[start Material provided]

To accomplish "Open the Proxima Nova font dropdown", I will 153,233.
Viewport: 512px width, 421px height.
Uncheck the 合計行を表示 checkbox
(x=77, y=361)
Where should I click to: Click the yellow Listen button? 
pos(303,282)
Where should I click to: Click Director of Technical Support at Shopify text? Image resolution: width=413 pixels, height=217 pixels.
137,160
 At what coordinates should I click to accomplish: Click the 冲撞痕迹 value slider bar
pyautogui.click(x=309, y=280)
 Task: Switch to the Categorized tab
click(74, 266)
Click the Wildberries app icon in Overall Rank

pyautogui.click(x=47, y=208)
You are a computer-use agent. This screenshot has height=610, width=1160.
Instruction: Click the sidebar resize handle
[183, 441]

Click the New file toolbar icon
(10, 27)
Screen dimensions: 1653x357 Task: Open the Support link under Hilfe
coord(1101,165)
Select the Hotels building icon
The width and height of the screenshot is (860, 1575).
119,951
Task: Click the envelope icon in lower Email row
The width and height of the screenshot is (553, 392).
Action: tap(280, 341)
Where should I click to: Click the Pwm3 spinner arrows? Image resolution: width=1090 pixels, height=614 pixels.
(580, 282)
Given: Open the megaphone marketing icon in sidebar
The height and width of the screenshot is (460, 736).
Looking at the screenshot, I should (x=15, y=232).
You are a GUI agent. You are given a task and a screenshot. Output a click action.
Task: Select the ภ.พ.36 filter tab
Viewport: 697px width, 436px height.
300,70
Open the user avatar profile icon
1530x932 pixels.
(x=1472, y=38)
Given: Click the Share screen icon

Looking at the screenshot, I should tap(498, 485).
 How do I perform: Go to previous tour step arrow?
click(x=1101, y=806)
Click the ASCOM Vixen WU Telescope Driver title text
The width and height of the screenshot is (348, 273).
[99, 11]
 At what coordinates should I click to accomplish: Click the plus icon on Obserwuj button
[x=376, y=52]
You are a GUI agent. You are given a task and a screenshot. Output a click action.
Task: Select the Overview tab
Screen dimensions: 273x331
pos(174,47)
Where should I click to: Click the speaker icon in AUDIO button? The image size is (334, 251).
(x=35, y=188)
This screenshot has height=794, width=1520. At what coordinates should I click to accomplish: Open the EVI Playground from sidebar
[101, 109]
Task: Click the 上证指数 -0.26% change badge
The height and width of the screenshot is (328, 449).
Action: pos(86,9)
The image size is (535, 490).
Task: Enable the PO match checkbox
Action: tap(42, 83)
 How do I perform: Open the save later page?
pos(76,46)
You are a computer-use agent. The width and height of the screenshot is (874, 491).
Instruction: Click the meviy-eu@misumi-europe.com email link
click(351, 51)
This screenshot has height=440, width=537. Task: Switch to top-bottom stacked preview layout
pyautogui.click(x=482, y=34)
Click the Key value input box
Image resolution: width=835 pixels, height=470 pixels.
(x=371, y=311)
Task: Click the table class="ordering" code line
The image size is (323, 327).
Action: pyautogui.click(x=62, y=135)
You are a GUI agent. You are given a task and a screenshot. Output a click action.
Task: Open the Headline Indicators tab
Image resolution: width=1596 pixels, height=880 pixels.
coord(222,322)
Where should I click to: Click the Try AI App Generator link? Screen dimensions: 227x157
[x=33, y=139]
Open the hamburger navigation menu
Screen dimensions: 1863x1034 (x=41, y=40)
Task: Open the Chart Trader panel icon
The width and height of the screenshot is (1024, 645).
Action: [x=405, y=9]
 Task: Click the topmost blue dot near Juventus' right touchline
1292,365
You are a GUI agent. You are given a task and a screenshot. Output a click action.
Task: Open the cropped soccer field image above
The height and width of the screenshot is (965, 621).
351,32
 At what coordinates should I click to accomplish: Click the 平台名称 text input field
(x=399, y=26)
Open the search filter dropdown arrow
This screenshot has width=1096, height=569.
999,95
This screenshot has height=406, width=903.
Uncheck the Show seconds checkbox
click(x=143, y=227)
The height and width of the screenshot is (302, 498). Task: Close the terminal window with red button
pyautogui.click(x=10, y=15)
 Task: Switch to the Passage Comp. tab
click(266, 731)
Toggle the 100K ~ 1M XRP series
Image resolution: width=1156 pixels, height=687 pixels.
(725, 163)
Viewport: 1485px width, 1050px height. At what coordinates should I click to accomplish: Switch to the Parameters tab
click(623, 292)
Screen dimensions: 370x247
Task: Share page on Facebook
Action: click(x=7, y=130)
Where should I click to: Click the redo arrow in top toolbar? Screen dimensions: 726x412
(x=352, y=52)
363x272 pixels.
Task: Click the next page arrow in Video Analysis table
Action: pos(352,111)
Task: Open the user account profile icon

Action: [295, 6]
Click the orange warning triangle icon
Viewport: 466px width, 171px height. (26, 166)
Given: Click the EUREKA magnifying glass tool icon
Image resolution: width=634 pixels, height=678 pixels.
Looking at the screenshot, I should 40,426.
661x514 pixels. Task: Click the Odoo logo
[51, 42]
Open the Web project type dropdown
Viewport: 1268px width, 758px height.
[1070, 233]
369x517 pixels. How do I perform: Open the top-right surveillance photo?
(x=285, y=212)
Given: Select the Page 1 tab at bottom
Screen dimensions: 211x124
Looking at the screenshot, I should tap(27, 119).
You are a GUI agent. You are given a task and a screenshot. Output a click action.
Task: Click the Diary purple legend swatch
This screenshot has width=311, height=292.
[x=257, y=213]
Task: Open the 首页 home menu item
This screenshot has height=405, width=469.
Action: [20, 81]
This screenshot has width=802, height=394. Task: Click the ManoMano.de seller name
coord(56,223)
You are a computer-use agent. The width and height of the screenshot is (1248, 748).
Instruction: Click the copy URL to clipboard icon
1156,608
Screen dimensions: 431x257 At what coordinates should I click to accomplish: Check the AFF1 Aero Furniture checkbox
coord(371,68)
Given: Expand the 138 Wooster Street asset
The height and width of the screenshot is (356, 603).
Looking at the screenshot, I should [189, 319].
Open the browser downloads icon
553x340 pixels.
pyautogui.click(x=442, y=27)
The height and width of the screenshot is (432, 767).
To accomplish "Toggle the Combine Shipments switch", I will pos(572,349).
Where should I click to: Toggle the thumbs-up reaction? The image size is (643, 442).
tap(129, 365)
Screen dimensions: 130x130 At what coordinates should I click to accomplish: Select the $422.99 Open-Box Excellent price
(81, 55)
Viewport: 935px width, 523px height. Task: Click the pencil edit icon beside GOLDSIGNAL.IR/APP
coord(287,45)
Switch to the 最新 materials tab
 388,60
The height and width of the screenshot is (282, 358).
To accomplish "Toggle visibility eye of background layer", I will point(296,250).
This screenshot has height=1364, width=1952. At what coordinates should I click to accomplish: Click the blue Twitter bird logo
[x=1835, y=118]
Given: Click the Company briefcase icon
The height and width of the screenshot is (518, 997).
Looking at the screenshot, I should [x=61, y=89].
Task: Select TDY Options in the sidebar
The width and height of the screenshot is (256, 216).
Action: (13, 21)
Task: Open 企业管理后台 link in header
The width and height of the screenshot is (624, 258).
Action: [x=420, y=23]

[end Material provided]

**Task goal:** Revise the data above so that every instance of "Where should I click to:" reads "Which point should I click to:", keeping all other text identical.

**Full output:**
To accomplish "Open the Proxima Nova font dropdown", I will 153,233.
Viewport: 512px width, 421px height.
Uncheck the 合計行を表示 checkbox
(x=77, y=361)
Which point should I click to: Click the yellow Listen button? 
pos(303,282)
Which point should I click to: Click Director of Technical Support at Shopify text? Image resolution: width=413 pixels, height=217 pixels.
137,160
 At what coordinates should I click to accomplish: Click the 冲撞痕迹 value slider bar
pyautogui.click(x=309, y=280)
 Task: Switch to the Categorized tab
click(74, 266)
Click the Wildberries app icon in Overall Rank

pyautogui.click(x=47, y=208)
You are a computer-use agent. This screenshot has height=610, width=1160.
Instruction: Click the sidebar resize handle
[183, 441]

Click the New file toolbar icon
(10, 27)
Screen dimensions: 1653x357 Task: Open the Support link under Hilfe
coord(1101,165)
Select the Hotels building icon
The width and height of the screenshot is (860, 1575).
119,951
Task: Click the envelope icon in lower Email row
The width and height of the screenshot is (553, 392).
Action: tap(280, 341)
Which point should I click to: Click the Pwm3 spinner arrows? Image resolution: width=1090 pixels, height=614 pixels.
(580, 282)
Given: Open the megaphone marketing icon in sidebar
The height and width of the screenshot is (460, 736).
Looking at the screenshot, I should (x=15, y=232).
You are a GUI agent. You are given a task and a screenshot. Output a click action.
Task: Select the ภ.พ.36 filter tab
Viewport: 697px width, 436px height.
300,70
Open the user avatar profile icon
1530x932 pixels.
(x=1472, y=38)
Given: Click the Share screen icon

Looking at the screenshot, I should tap(498, 485).
 How do I perform: Go to previous tour step arrow?
click(x=1101, y=806)
Click the ASCOM Vixen WU Telescope Driver title text
The width and height of the screenshot is (348, 273).
[99, 11]
 At what coordinates should I click to accomplish: Click the plus icon on Obserwuj button
[x=376, y=52]
You are a GUI agent. You are given a task and a screenshot. Output a click action.
Task: Select the Overview tab
Screen dimensions: 273x331
pos(174,47)
Which point should I click to: Click the speaker icon in AUDIO button? The image size is (334, 251).
(x=35, y=188)
This screenshot has height=794, width=1520. At what coordinates should I click to accomplish: Open the EVI Playground from sidebar
[101, 109]
Task: Click the 上证指数 -0.26% change badge
The height and width of the screenshot is (328, 449).
Action: pos(86,9)
The image size is (535, 490).
Task: Enable the PO match checkbox
Action: tap(42, 83)
 How do I perform: Open the save later page?
pos(76,46)
You are a computer-use agent. The width and height of the screenshot is (874, 491).
Instruction: Click the meviy-eu@misumi-europe.com email link
click(351, 51)
This screenshot has height=440, width=537. Task: Switch to top-bottom stacked preview layout
pyautogui.click(x=482, y=34)
Click the Key value input box
Image resolution: width=835 pixels, height=470 pixels.
(x=371, y=311)
Task: Click the table class="ordering" code line
The image size is (323, 327).
Action: pyautogui.click(x=62, y=135)
You are a GUI agent. You are given a task and a screenshot. Output a click action.
Task: Open the Headline Indicators tab
Image resolution: width=1596 pixels, height=880 pixels.
coord(222,322)
Which point should I click to: Click the Try AI App Generator link? Screen dimensions: 227x157
[x=33, y=139]
Open the hamburger navigation menu
Screen dimensions: 1863x1034 (x=41, y=40)
Task: Open the Chart Trader panel icon
The width and height of the screenshot is (1024, 645).
Action: [x=405, y=9]
 Task: Click the topmost blue dot near Juventus' right touchline
1292,365
You are a GUI agent. You are given a task and a screenshot. Output a click action.
Task: Open the cropped soccer field image above
The height and width of the screenshot is (965, 621).
351,32
 At what coordinates should I click to accomplish: Click the 平台名称 text input field
(x=399, y=26)
Open the search filter dropdown arrow
This screenshot has width=1096, height=569.
999,95
This screenshot has height=406, width=903.
Uncheck the Show seconds checkbox
click(x=143, y=227)
The height and width of the screenshot is (302, 498). Task: Close the terminal window with red button
pyautogui.click(x=10, y=15)
 Task: Switch to the Passage Comp. tab
click(266, 731)
Toggle the 100K ~ 1M XRP series
Image resolution: width=1156 pixels, height=687 pixels.
(725, 163)
Viewport: 1485px width, 1050px height. At what coordinates should I click to accomplish: Switch to the Parameters tab
click(623, 292)
Screen dimensions: 370x247
Task: Share page on Facebook
Action: click(x=7, y=130)
Which point should I click to: Click the redo arrow in top toolbar? Screen dimensions: 726x412
(x=352, y=52)
363x272 pixels.
Task: Click the next page arrow in Video Analysis table
Action: pos(352,111)
Task: Open the user account profile icon

Action: [295, 6]
Click the orange warning triangle icon
Viewport: 466px width, 171px height. (26, 166)
Given: Click the EUREKA magnifying glass tool icon
Image resolution: width=634 pixels, height=678 pixels.
Looking at the screenshot, I should 40,426.
661x514 pixels. Task: Click the Odoo logo
[51, 42]
Open the Web project type dropdown
Viewport: 1268px width, 758px height.
[1070, 233]
369x517 pixels. How do I perform: Open the top-right surveillance photo?
(x=285, y=212)
Given: Select the Page 1 tab at bottom
Screen dimensions: 211x124
Looking at the screenshot, I should tap(27, 119).
You are a GUI agent. You are given a task and a screenshot. Output a click action.
Task: Click the Diary purple legend swatch
This screenshot has width=311, height=292.
[x=257, y=213]
Task: Open the 首页 home menu item
This screenshot has height=405, width=469.
Action: [20, 81]
This screenshot has width=802, height=394. Task: Click the ManoMano.de seller name
coord(56,223)
You are a computer-use agent. The width and height of the screenshot is (1248, 748).
Instruction: Click the copy URL to clipboard icon
1156,608
Screen dimensions: 431x257 At what coordinates should I click to accomplish: Check the AFF1 Aero Furniture checkbox
coord(371,68)
Given: Expand the 138 Wooster Street asset
The height and width of the screenshot is (356, 603).
Looking at the screenshot, I should [189, 319].
Open the browser downloads icon
553x340 pixels.
pyautogui.click(x=442, y=27)
The height and width of the screenshot is (432, 767).
To accomplish "Toggle the Combine Shipments switch", I will pos(572,349).
Which point should I click to: Toggle the thumbs-up reaction? The image size is (643, 442).
tap(129, 365)
Screen dimensions: 130x130 At what coordinates should I click to accomplish: Select the $422.99 Open-Box Excellent price
(81, 55)
Viewport: 935px width, 523px height. Task: Click the pencil edit icon beside GOLDSIGNAL.IR/APP
coord(287,45)
Switch to the 最新 materials tab
 388,60
The height and width of the screenshot is (282, 358).
To accomplish "Toggle visibility eye of background layer", I will point(296,250).
This screenshot has height=1364, width=1952. At what coordinates should I click to accomplish: Click the blue Twitter bird logo
[x=1835, y=118]
Given: Click the Company briefcase icon
The height and width of the screenshot is (518, 997).
Looking at the screenshot, I should [x=61, y=89].
Task: Select TDY Options in the sidebar
The width and height of the screenshot is (256, 216).
Action: (13, 21)
Task: Open 企业管理后台 link in header
The width and height of the screenshot is (624, 258).
Action: [x=420, y=23]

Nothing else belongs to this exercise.